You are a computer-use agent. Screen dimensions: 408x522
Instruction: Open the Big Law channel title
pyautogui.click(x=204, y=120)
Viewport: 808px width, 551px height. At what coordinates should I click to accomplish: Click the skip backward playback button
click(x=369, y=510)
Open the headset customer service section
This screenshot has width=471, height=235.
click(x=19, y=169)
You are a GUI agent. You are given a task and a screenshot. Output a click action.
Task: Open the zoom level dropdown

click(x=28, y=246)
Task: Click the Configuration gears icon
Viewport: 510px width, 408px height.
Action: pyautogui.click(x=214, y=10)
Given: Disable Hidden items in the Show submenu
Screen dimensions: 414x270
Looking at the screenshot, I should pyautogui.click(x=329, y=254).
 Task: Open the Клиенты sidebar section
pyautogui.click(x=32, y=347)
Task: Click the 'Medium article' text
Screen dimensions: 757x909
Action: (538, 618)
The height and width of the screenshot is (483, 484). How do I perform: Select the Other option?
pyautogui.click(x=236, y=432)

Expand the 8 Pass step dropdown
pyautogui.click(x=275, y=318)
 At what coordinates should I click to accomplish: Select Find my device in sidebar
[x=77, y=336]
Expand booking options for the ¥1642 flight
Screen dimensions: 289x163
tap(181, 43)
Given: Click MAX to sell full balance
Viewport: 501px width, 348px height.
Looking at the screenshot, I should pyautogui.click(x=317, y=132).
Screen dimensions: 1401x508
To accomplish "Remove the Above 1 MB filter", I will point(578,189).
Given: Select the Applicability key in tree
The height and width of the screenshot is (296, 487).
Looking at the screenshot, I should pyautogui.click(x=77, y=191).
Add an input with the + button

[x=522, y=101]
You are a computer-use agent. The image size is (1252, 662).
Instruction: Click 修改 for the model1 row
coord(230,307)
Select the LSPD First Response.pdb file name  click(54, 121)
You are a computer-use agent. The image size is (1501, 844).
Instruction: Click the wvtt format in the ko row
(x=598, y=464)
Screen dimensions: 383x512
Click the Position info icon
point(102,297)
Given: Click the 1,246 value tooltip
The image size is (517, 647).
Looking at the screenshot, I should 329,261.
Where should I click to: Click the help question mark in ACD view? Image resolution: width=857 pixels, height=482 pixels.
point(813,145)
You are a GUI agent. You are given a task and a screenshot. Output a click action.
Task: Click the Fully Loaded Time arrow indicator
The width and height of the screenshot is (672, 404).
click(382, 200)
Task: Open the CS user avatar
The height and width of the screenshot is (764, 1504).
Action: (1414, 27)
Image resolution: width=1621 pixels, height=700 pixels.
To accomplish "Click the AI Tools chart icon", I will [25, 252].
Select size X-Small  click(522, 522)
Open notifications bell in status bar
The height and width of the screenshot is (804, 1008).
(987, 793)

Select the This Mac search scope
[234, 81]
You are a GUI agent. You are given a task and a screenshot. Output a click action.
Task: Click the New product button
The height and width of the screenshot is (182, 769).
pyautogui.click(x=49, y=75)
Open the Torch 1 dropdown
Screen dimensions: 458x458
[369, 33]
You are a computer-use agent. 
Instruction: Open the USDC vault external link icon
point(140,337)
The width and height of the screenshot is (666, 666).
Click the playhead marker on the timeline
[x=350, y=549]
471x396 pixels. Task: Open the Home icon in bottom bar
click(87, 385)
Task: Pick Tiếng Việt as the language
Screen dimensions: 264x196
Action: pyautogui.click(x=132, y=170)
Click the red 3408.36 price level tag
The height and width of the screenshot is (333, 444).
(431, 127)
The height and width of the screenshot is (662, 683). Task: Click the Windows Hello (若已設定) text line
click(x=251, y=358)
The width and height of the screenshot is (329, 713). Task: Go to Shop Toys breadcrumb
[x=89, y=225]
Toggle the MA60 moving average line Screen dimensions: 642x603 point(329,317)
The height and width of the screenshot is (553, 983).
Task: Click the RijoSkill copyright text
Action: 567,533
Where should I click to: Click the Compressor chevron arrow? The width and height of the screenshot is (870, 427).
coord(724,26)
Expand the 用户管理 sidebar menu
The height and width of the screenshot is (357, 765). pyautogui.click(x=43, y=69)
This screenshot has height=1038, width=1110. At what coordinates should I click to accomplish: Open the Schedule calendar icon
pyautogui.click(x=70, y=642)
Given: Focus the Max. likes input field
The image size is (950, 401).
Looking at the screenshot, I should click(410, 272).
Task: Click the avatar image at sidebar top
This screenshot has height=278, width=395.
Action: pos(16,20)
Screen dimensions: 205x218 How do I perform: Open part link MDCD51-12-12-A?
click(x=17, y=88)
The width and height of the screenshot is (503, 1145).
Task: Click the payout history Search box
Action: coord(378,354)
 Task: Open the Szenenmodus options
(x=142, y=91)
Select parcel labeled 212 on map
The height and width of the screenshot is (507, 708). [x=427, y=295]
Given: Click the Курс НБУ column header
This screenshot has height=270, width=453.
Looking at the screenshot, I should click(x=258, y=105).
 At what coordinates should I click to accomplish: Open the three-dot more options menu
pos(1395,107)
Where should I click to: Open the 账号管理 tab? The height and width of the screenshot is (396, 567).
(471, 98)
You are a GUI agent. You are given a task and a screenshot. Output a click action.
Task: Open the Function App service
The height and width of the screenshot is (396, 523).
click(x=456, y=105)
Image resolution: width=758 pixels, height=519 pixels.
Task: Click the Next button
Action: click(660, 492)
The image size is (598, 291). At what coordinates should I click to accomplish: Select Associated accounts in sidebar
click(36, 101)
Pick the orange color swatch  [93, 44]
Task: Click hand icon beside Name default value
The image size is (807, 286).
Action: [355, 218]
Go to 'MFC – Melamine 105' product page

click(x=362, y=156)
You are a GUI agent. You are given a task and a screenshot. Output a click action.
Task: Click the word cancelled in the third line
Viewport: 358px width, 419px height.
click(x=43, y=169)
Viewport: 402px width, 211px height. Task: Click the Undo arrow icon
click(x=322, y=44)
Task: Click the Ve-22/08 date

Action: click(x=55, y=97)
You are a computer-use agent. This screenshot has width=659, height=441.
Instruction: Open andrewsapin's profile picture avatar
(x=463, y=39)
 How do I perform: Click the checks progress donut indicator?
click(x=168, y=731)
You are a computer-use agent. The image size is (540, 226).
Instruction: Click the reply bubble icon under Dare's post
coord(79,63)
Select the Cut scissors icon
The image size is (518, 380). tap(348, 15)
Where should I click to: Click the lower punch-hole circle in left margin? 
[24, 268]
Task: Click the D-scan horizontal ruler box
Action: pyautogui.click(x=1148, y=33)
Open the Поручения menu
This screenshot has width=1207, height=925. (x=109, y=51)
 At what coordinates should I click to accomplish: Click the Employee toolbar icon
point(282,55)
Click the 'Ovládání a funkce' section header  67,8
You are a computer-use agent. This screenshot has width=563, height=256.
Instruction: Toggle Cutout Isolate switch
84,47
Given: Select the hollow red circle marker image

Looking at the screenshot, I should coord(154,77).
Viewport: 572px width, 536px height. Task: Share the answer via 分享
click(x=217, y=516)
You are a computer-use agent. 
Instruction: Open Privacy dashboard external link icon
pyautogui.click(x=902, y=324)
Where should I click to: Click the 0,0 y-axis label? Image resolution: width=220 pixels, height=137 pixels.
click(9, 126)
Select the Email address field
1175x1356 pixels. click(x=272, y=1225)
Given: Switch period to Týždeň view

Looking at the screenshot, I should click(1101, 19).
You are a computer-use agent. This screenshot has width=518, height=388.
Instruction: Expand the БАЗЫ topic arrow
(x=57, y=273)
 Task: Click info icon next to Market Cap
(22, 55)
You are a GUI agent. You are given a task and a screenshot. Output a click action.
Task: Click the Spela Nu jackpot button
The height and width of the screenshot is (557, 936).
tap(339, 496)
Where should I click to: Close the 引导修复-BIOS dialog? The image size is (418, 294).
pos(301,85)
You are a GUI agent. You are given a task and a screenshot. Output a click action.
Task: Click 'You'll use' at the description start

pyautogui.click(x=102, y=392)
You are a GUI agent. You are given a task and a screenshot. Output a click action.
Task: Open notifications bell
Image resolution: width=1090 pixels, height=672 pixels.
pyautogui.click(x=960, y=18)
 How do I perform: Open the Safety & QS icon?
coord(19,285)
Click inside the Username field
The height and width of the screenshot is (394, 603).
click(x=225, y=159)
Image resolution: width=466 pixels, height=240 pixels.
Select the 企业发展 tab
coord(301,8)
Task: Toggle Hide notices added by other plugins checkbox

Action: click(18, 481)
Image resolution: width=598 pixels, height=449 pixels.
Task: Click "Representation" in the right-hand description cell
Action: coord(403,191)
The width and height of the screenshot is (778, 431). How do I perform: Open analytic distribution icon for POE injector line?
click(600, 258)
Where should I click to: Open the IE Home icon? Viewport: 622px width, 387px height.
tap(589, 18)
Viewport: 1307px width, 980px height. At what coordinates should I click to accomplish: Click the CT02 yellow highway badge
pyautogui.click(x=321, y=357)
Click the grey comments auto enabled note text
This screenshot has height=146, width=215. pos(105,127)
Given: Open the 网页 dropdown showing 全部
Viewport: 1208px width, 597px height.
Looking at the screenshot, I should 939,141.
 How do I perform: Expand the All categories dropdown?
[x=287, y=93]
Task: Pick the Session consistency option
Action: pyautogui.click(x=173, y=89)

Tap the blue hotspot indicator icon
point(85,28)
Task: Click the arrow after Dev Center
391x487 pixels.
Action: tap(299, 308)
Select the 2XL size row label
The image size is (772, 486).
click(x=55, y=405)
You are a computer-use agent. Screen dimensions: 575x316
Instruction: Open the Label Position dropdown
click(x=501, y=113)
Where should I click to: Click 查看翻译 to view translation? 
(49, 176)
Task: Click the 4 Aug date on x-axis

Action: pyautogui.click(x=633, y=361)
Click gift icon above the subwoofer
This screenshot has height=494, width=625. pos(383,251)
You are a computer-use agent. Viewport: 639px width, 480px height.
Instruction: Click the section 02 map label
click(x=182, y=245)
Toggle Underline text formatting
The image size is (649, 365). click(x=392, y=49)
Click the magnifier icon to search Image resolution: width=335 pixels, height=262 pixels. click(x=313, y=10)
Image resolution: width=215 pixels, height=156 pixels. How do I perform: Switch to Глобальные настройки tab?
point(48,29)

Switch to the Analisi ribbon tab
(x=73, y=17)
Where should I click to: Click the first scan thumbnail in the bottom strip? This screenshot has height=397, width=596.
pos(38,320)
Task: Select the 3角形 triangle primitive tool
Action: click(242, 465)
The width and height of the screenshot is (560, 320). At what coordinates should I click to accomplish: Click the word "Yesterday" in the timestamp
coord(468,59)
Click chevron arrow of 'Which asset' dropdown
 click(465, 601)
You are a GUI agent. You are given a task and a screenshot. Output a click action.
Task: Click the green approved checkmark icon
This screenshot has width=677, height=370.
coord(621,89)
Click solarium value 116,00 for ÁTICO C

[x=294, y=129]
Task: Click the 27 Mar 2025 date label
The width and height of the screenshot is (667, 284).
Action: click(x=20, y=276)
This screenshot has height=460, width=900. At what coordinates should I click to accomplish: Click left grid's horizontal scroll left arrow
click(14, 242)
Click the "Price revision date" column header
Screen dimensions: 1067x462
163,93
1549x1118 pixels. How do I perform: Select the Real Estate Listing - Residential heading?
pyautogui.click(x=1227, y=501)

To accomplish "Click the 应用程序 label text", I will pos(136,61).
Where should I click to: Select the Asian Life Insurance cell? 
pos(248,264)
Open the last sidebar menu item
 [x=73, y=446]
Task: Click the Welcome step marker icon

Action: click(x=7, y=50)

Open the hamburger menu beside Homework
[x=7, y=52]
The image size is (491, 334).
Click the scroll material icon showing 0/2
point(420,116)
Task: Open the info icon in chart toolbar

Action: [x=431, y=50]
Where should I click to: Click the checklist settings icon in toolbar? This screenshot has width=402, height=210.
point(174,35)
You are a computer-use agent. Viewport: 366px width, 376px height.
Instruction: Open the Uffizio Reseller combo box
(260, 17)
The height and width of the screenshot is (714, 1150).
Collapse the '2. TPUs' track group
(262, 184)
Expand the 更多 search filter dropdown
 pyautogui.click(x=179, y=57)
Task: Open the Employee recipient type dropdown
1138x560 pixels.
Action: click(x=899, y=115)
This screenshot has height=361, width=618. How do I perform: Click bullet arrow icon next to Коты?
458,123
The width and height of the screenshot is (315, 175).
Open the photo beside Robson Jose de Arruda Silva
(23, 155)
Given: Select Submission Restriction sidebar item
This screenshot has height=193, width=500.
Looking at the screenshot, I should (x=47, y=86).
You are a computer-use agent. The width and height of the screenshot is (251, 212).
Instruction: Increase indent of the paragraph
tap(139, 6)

------------------------------------------------------------------------

■ THE TASK
Look over the listing. Pull out every line with the string "notifications" in it.

■ EXPECTED ANSWER
Open notifications bell in status bar
Task: Open notifications bell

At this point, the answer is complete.